▶ Texto de origem:
+ + +

Além da menor quantidade de fatias dessa torta financeira, o controle de todos os aspectos do ciclo de vida de um livro por uma única empresa também pode representar um perigo teórico: a consolidação do poder e da influência, especialmente no que diz respeito aos livros, raramente leva a mais liberdade de expressão. Se uma única empresa tem controle sobre cada etapa de publicação e venda de um livro, é natural que essa única empresa molde qualquer aspecto desse livro para se adequar aos seus propósitos. Da mesma forma que um governo totalitário silencia vozes dissidentes, uma indústria editorial totalitária silenciará qualquer voz que não sirva aos seus algoritmos. Uma troca livre e sadia de diferentes perspectivas e vozes não pode prosperar se uma empresa com tendências totalitárias vigiar cada etapa da produção, edição e distribuição de cada livro.

+ + +

▶ Dados fornecidos:
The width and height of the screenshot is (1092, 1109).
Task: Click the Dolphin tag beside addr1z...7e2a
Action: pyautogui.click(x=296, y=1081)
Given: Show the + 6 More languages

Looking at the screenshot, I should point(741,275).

+ + +

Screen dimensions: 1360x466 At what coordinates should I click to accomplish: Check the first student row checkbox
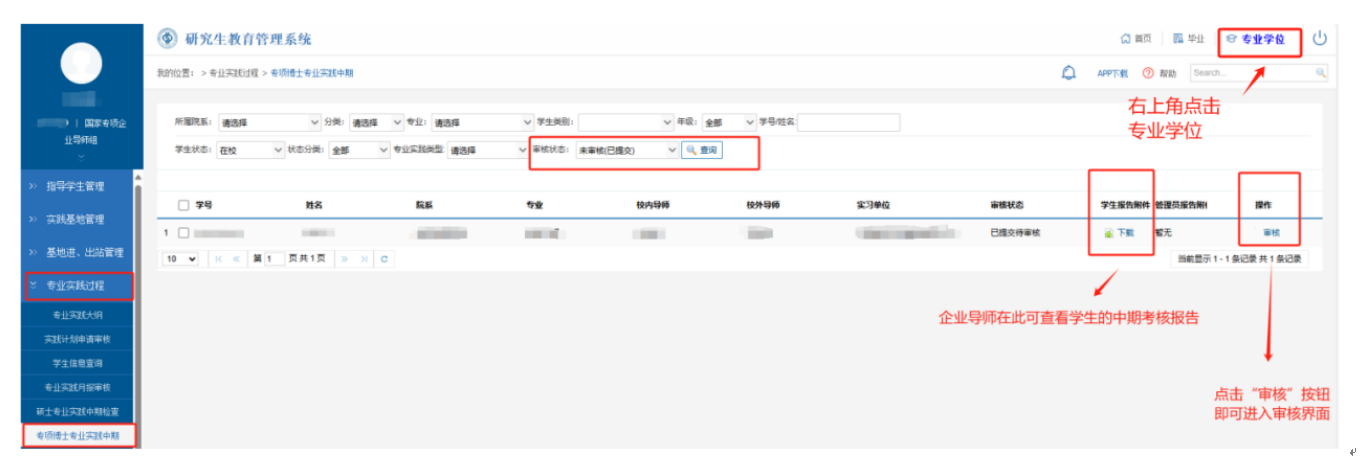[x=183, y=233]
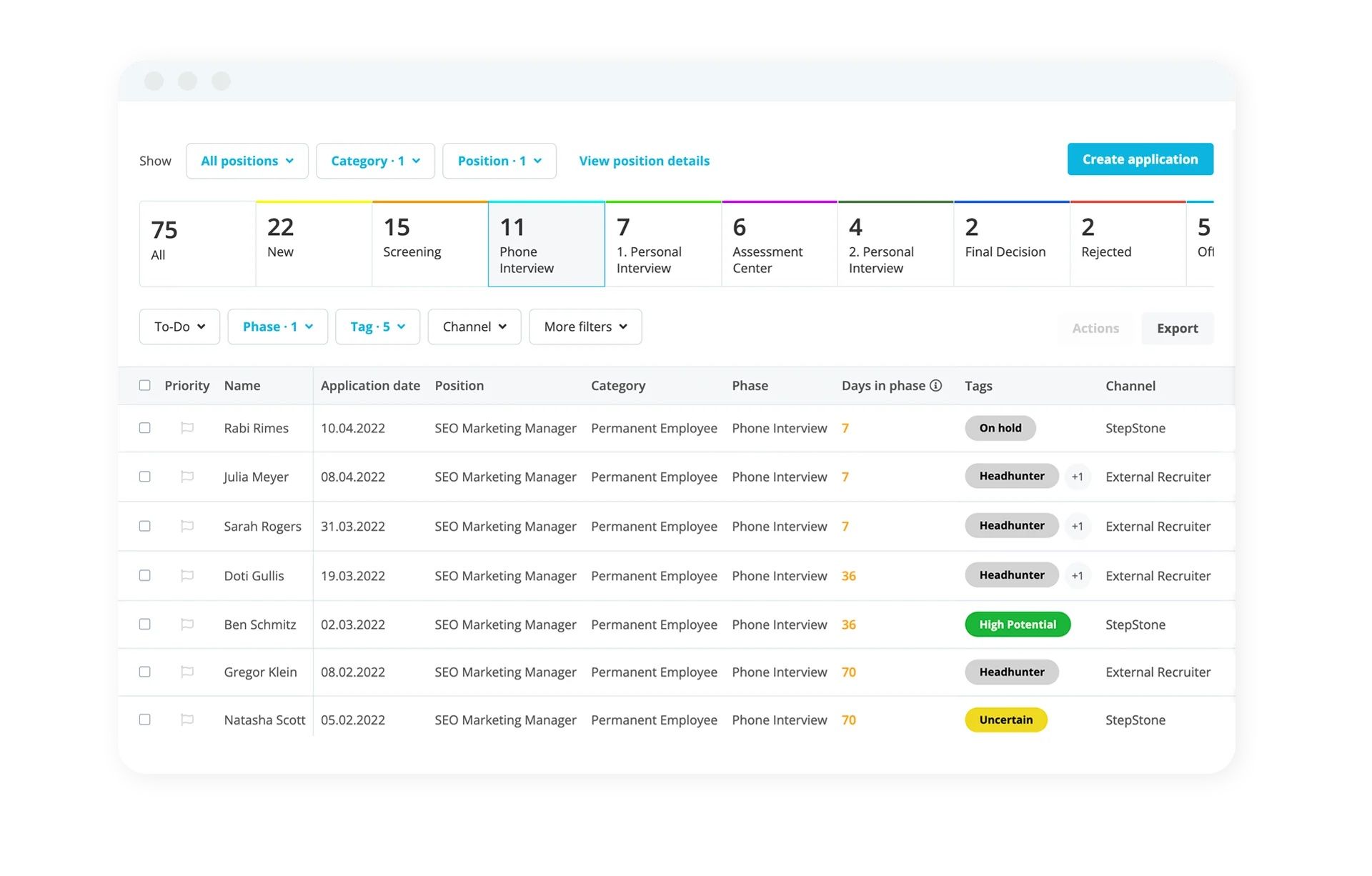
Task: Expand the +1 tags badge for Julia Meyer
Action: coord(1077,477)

+ + +

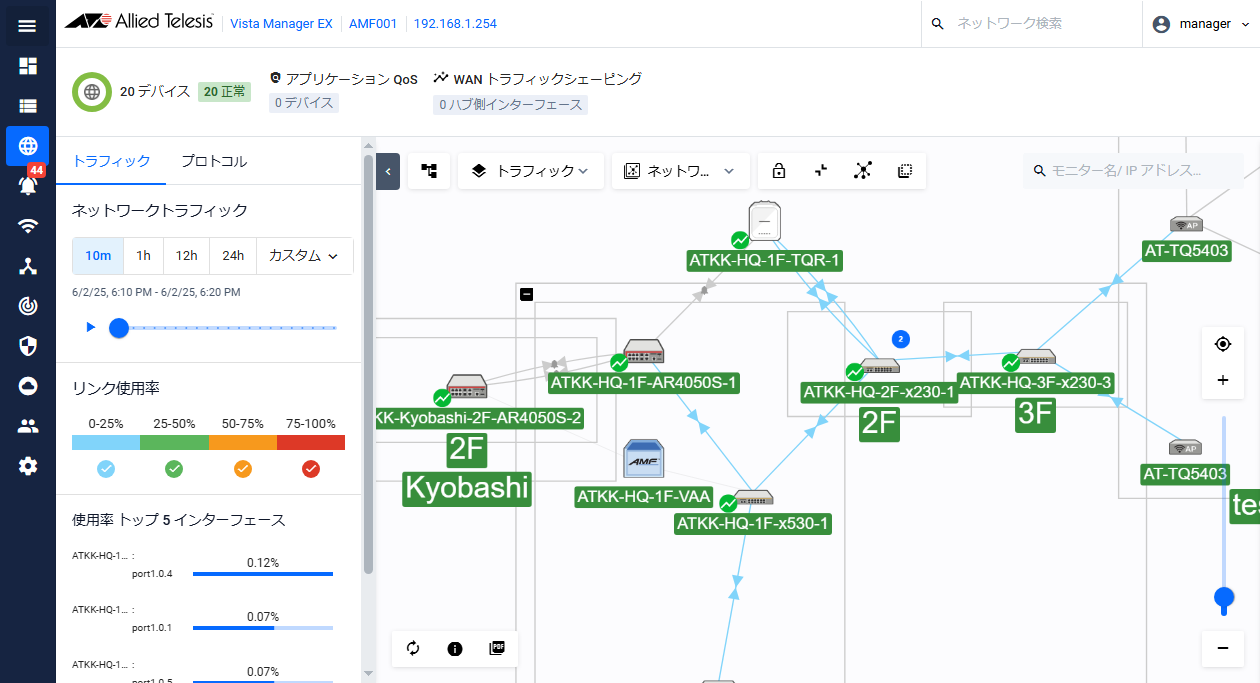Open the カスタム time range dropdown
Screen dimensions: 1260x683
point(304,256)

+ + +

▶ Desafios:
(A) Redigite, do texto sobre o controle do mercado editorial, o trecho que começa com as palavras que contêm "Além da menor" e termina com "de cada livro.".
(B) De acordo com o texto sobre o controle do mercado editorial, a consolidação do poder e da influência no que diz respeito aos livros raramente leva a quê?
(C) Dê continuidade ao texto sobre o controle do mercado editorial a partir da última frase apresentada.

▶ Respostas:
(A)
Além da menor quantidade de fatias dessa torta financeira, o controle de todos os aspectos do ciclo de vida de um livro por uma única empresa também pode representar um perigo teórico: a consolidação do poder e da influência, especialmente no que diz respeito aos livros, raramente leva a mais liberdade de expressão. Se uma única empresa tem controle sobre cada etapa de publicação e venda de um livro, é natural que essa única empresa molde qualquer aspecto desse livro para se adequar aos seus propósitos. Da mesma forma que um governo totalitário silencia vozes dissidentes, uma indústria editorial totalitária silenciará qualquer voz que não sirva aos seus algoritmos. Uma troca livre e sadia de diferentes perspectivas e vozes não pode prosperar se uma empresa com tendências totalitárias vigiar cada etapa da produção, edição e distribuição de cada livro.

(B) A mais liberdade de expressão.

(C)
Tudo isso — desde os preços potencialmente predatórios da Amazon até a consolidação dos seus livros — coloca uma tremenda pressão sobre as livrarias independentes. As pessoas muitas vezes recuam quando dizemos a elas o preço de um livro. Algumas até nos dizem o quanto é mais barato na Amazon. Outra coisa que ouvimos o tempo todo: que um cliente jura ter visto na internet uma versão em brochura de um livro que só está disponível em capa dura. É assim que funciona o ciclo das edições em brochura e capa dura nas empresas que jogam conforme as regras: nos Estados Unidos, as editoras lançam versões mais baratas em brochura dos livros apenas quando as versões mais caras, em capa dura, pararam de vender. Quando um livro como Um lugar bem longe daqui se torna um grande sucesso em capa dura, o editor não precisa publicar uma versão mais barata, pois a capa dura ainda está gerando dinheiro. É frustrante para os clientes, claro. Ainda assim, a grande maioria das brochuras aparece menos de um ano após as versões de capa dura terem sido lançadas. Mas alguns best-sellers são complicados porque podem seguir vendendo por dois ou três anos, ou até mesmo para sempre, na versão mais cara.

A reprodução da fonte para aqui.